According to data from Borrell Associates, digital revenue accounts for just over 11% of total revenue for local newspapers, a tiny portion given the almost exclusive interest from investors.  In a presentation Monday, Clark Gilbert, the outgoing chief executive of Deseret Digital Media and a long-time Harvard Business School professor, offered six benchmarks against which local media companies need to measure to determine whether they will survive the transition.

  • The digital third: It’s not just whether [a media company] should create a separate division business to compliment the core business; digital is the core business,” said Gilbert. He argued that legacy local media companies should generate at least a third of their revenue from digital channels today. “At a third of revenue, it’s large enough that you can see a path to the point where it will drive future growth,” he added.

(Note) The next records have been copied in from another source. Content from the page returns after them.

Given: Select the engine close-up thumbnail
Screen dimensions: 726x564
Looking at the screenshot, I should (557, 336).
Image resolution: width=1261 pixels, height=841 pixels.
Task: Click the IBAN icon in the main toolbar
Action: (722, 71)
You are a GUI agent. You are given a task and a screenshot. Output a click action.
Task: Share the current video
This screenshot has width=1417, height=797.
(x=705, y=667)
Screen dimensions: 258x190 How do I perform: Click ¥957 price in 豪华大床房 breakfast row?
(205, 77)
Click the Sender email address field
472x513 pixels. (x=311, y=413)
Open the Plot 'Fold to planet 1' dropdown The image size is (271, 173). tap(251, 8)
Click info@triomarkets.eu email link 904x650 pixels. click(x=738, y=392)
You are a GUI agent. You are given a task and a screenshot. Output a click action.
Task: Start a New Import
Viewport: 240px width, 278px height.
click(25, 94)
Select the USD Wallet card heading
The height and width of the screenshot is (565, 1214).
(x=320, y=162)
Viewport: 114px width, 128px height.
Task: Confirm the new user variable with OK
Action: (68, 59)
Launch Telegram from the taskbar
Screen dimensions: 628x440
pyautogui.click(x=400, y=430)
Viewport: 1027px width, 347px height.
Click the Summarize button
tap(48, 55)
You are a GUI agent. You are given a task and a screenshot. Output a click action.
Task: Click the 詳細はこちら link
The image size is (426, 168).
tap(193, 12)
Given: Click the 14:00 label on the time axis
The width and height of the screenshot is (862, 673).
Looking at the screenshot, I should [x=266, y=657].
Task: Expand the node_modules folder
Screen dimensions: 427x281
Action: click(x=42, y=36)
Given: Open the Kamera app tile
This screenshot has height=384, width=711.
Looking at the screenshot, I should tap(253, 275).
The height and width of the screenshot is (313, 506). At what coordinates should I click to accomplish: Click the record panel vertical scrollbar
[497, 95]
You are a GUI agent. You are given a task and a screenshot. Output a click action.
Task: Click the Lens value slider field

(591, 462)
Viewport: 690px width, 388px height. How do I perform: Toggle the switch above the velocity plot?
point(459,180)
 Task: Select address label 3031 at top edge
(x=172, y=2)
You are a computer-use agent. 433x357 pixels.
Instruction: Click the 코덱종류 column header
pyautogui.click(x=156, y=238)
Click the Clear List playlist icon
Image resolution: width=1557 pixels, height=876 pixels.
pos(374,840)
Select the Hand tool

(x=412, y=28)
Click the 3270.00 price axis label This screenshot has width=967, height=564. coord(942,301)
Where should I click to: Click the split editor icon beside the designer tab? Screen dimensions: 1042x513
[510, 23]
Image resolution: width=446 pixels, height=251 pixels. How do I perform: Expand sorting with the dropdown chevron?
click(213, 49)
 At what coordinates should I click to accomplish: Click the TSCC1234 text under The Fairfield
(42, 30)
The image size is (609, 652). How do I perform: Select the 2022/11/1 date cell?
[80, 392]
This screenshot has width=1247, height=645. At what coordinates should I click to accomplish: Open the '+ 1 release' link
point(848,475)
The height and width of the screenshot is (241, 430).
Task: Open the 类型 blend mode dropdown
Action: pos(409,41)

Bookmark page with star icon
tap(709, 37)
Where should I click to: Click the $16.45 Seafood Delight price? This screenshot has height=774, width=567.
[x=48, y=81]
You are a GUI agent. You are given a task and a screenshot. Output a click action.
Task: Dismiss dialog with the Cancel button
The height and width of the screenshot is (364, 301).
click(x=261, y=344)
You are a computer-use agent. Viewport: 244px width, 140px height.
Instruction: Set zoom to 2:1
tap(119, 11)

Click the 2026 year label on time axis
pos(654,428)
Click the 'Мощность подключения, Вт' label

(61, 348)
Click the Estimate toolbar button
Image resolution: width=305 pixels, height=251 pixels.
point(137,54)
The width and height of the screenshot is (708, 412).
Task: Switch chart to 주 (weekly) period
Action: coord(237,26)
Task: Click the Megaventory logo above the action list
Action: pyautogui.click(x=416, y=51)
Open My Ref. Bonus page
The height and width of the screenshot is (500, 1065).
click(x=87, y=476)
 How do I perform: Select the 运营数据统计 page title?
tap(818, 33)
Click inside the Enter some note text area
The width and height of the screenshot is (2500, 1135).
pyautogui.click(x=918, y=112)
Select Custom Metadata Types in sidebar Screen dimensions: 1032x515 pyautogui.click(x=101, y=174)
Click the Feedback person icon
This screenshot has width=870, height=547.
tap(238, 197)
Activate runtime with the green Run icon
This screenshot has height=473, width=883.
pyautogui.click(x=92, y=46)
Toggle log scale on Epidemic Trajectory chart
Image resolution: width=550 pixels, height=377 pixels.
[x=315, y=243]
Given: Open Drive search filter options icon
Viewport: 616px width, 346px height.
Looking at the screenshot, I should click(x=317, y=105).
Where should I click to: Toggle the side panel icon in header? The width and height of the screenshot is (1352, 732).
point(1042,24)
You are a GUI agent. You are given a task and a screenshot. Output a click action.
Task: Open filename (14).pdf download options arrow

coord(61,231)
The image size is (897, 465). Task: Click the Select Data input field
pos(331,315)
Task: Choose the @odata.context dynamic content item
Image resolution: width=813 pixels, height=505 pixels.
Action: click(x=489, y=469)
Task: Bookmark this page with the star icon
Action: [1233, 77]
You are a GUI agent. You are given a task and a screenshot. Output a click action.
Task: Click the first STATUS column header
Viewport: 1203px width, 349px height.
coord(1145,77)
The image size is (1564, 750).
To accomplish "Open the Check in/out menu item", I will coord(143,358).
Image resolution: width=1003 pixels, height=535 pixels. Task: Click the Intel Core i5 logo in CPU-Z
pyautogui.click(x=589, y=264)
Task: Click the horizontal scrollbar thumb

  • Don’t be display dependent: A digital banner business isn’t enough. Local media companies need to develop a non-display business that accounts for at least half of its total digital revenue, says Gilbert, including deals, classifieds and other marketplace business. “The top firms in local advertising are not publishers — they’re marketplace companies,” said Gilbert. “It’s been true for over 50 years in the print business.
  • Think mobile (revenue) first: Part of what makes transactional products so powerful is that they thrive on mobile. Gilbert said that local media companies should make sure that at least 60% of their revenue is mobile-ready, and will not depreciate as traffic moves to mobile devices.
  • A 15% digital baseline: “If you’re not growing the digital business at over 15% each year, than there’s something fundamentally wrong with your business,” said Gilbert. Digital revenue growth has declined in the local newspaper industry in part because companies pushed legacy sales forces to sell digital products as an add-on, said Gilbert. Media companies need to invest in digital initiatives separately while continuing to grow the legacy revenues.
  • Zero — just zero:  That’s the amount of time Gilbert says a local media companies digital team should think about legacy products.

Steven Jacobs is Street Fight’s deputy editor.